Evo-MARL: Co-Evolutionary Multi-Agent Reinforcement Learning for Internalized Safety

📄 arXiv: 2508.03864v2 📥 PDF

作者: Zhenyu Pan, Yiting Zhang, Yutong Zhang, Jianshu Zhang, Haozheng Luo, Yuwei Han, Dennis Wu, Hong-Yu Chen, Philip S. Yu, Manling Li, Han Liu

分类: cs.AI

发布日期: 2025-08-05 (更新: 2025-09-06)

备注: accepted by the Trustworthy FMs workshop in ICCV 2025

💡 一句话要点

提出Evo-MARL以解决多智能体系统安全性问题

🎯 匹配领域: 支柱二:RL算法与架构 (RL & Architecture) 支柱九:具身大模型 (Embodied Foundation Models)

关键词: 多智能体系统 强化学习 安全性 对抗攻击 演化搜索 鲁棒性 内化机制

📋 核心要点

  1. 现有多智能体系统的防御方法依赖外部安全代理,面临保护能力有限和单点故障的挑战。
  2. Evo-MARL通过训练每个智能体同时执行主要功能和抵御对抗威胁,内化安全机制,提升系统鲁棒性。
  3. 实验表明,Evo-MARL在攻击成功率上降低了22%,在推理任务上准确率提高了5%,实现安全性与效用的共同提升。

📝 摘要(中文)

基于多模态大语言模型的多智能体系统(MAS)展现出强大的协作能力和性能。然而,随着开放性和交互复杂性的增加,系统面临严重的安全风险,如越狱和对抗攻击。现有防御方法通常依赖外部安全模块,存在保护能力有限和单点故障的挑战。为此,本文提出Evo-MARL,一个新颖的多智能体强化学习框架,使所有任务智能体共同获得防御能力,内化安全机制,并在共同演化的威胁下持续提升MAS性能。实验结果表明,Evo-MARL将攻击成功率降低了22%,同时在推理任务上提高了5%的准确率,证明了安全性和效用的共同提升。

🔬 方法详解

问题定义:本文旨在解决多智能体系统在开放性和复杂交互下的安全性问题。现有方法依赖外部安全代理,导致保护能力有限且存在单点故障风险。

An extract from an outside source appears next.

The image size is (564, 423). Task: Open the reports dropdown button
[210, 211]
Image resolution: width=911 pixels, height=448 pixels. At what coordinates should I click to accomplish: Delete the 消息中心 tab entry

核心思路:Evo-MARL的核心思路是通过多智能体强化学习,使每个智能体在执行任务的同时具备防御能力,从而内化安全机制,避免依赖外部模块。

技术框架:Evo-MARL框架包括任务智能体和防御智能体的共同训练,结合演化搜索与参数共享的强化学习,形成攻击者与防御者的共演化过程。

关键创新:Evo-MARL的主要创新在于将防御能力内化到每个智能体中,避免了外部安全模块的局限性,提升了系统的整体鲁棒性。

关键设计:在设计中,采用了参数共享的强化学习策略,损失函数结合了任务性能与防御能力的权衡,确保智能体在面对对抗威胁时的有效性。整体架构支持动态调整,以适应不断变化的攻击模式。

📊 实验亮点

实验结果显示,Evo-MARL在对抗攻击下的成功率降低了22%,同时在推理任务的准确率上提高了5%。这一结果表明,Evo-MARL有效地实现了安全性与效用的双重提升,超越了现有的防御方法。

🎯 应用场景

Evo-MARL的研究成果在多个领域具有广泛的应用潜力,包括智能交通系统、金融交易监控和网络安全等。通过提升多智能体系统的安全性和鲁棒性,该框架能够有效应对复杂环境中的对抗性威胁,具有重要的实际价值和未来影响。

📄 摘要(原文)

Multi-agent systems (MAS) built on multimodal large language models exhibit strong collaboration and performance. However, their growing openness and interaction complexity pose serious risks, notably jailbreak and adversarial attacks. Existing defenses typically rely on external guard modules, such as dedicated safety agents, to handle unsafe behaviors. Unfortunately, this paradigm faces two challenges: (1) standalone agents offer limited protection, and (2) their independence leads to single-point failure-if compromised, system-wide safety collapses. Naively increasing the number of guard agents further raises cost and complexity. To address these challenges, we propose Evo-MARL, a novel multi-agent reinforcement learning (MARL) framework that enables all task agents to jointly acquire defensive capabilities. Rather than relying on external safety modules, Evo-MARL trains each agent to simultaneously perform its primary function and resist adversarial threats, ensuring robustness without increasing system overhead or single-node failure. Furthermore, Evo-MARL integrates evolutionary search with parameter-sharing reinforcement learning to co-evolve attackers and defenders. This adversarial training paradigm internalizes safety mechanisms and continually enhances MAS performance under co-evolving threats. Experiments show that Evo-MARL reduces attack success rates by up to 22% while boosting accuracy by up to 5% on reasoning tasks-demonstrating that safety and utility can be jointly improved.